Groups like the grassroots campaign Denver Safe and Sound have raised concerns that an increase in roommates and residential care homes would negatively impact the quality of life in neighborhoods, bringing more congestion, overcrowded parking and more trash. “Keep Denver from becoming like Seattle, Portland, and San Francisco,” the campaign’s website states.

But those against the repeal argue that the amendment takes away affordable housing options and makes it harder to live in Denver, one of the most expensive booming cities with a continuously increasing population over the last decade.

GOVERNORS' POWER TO SPEND FEDERAL FUNDS

The constitutional amendment would require legislative approval for the state to spend money received from outside sources, such as the federal government or legal settlements.

A conservative group sponsored the initiative after Democratic Gov. Jared Polis used his executive powers to distribute nearly $1.7 billion of federal COVID-19 relief funds in May 2020.

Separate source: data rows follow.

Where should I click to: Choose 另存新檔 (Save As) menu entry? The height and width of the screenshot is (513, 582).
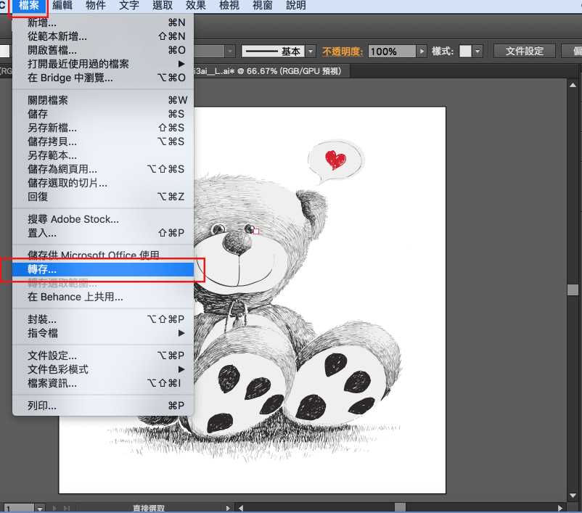point(52,128)
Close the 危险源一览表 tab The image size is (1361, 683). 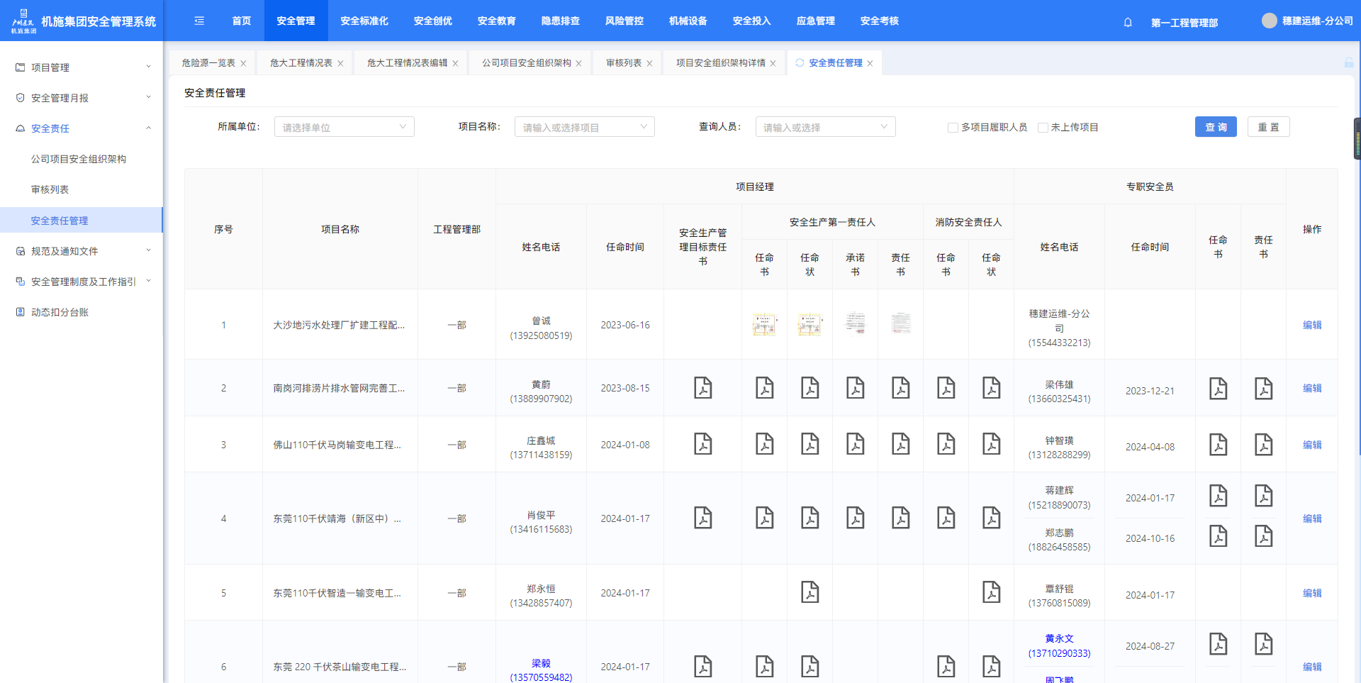coord(243,64)
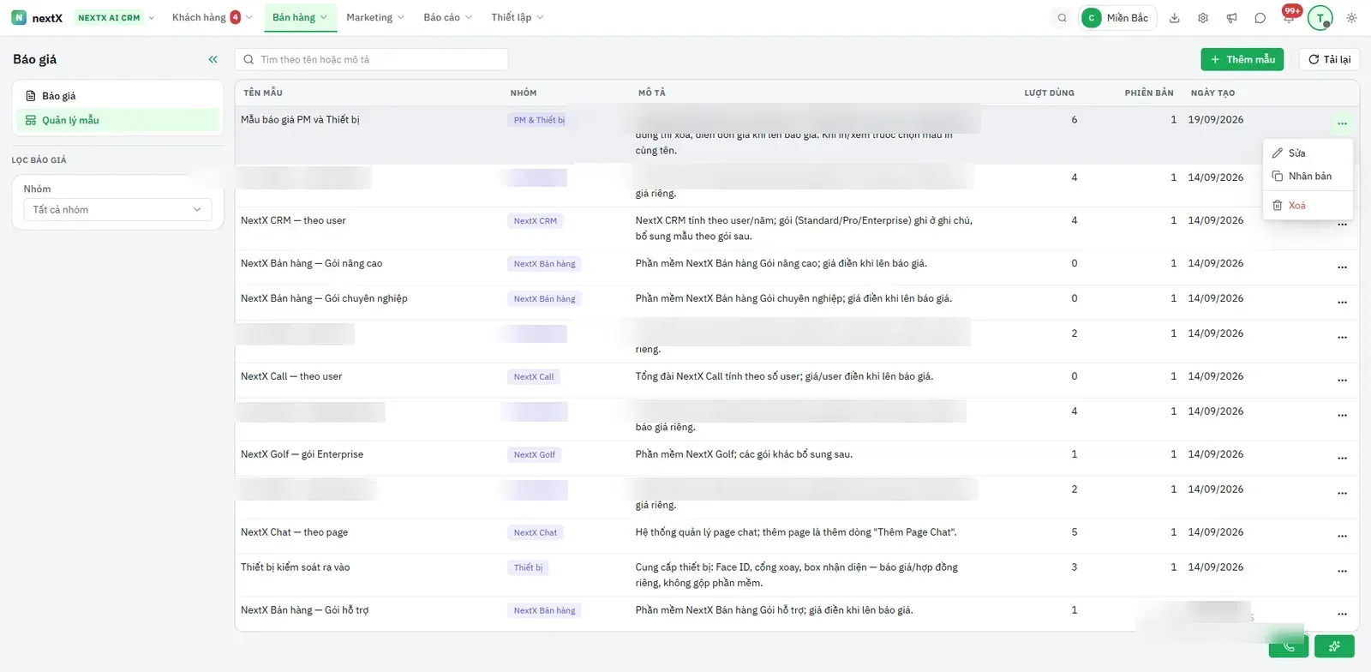
Task: Open more options for NextX Golf row
Action: (x=1342, y=459)
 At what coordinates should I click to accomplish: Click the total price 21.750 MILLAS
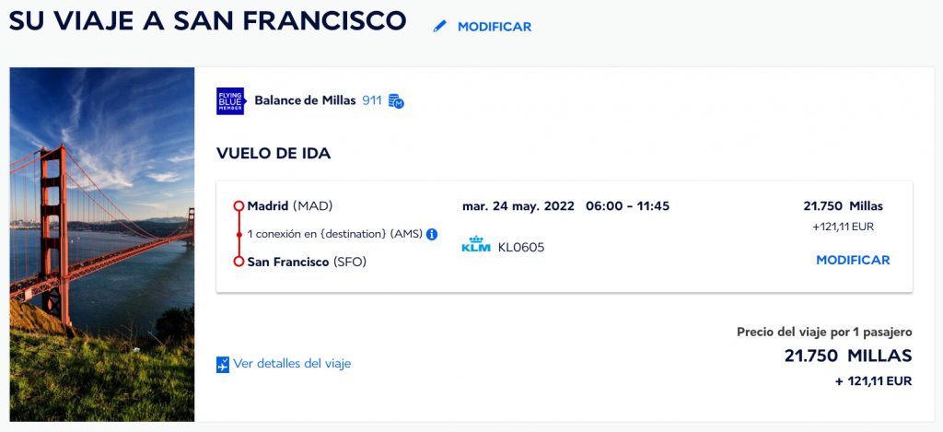[848, 356]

Michael Fields, executive director of Colorado Rising Action, an organization promoting conservative policies, is spearheading the measure, arguing that Gov. Jared Polis’ allocation of federal pandemic funds were not transparent. In an Colorado Politics opinion piece, Fields calls for an elimination of “executive branch slush funds.”

However, opponents argue that limiting the appropriation of federal money puts more work on the part-time Legislature and creates more bureaucracy, which could delay the state’s spending in an emergency like a pandemic.

HOMELESS CAMPS

Election officials will still count the votes for a Denver ballot initiative that would have allowed residents to sue the city for a slow response to homeless encampment clean-ups, even though a judge ruled Sunday that the time limit was unlawful and should be removed.

The measure originally allowed people to sue the city if officials don’t clean up an encampment within 72 hours of a complaint.

Even if it passes, the part that would have allowed residents to sue the city for a slow response to homeless encampment clean-ups won’t be enforced, said Jacqlin Davis, a spokesperson for the City Attorney’s Office.

The amended ballot question still asks voters to decide on creating up to four city-funded camping locations authorized on public property with required running water, restrooms and lighting. But local homelessness advocates say four sanctioned sites still isn’t enough to address the scale of the problem.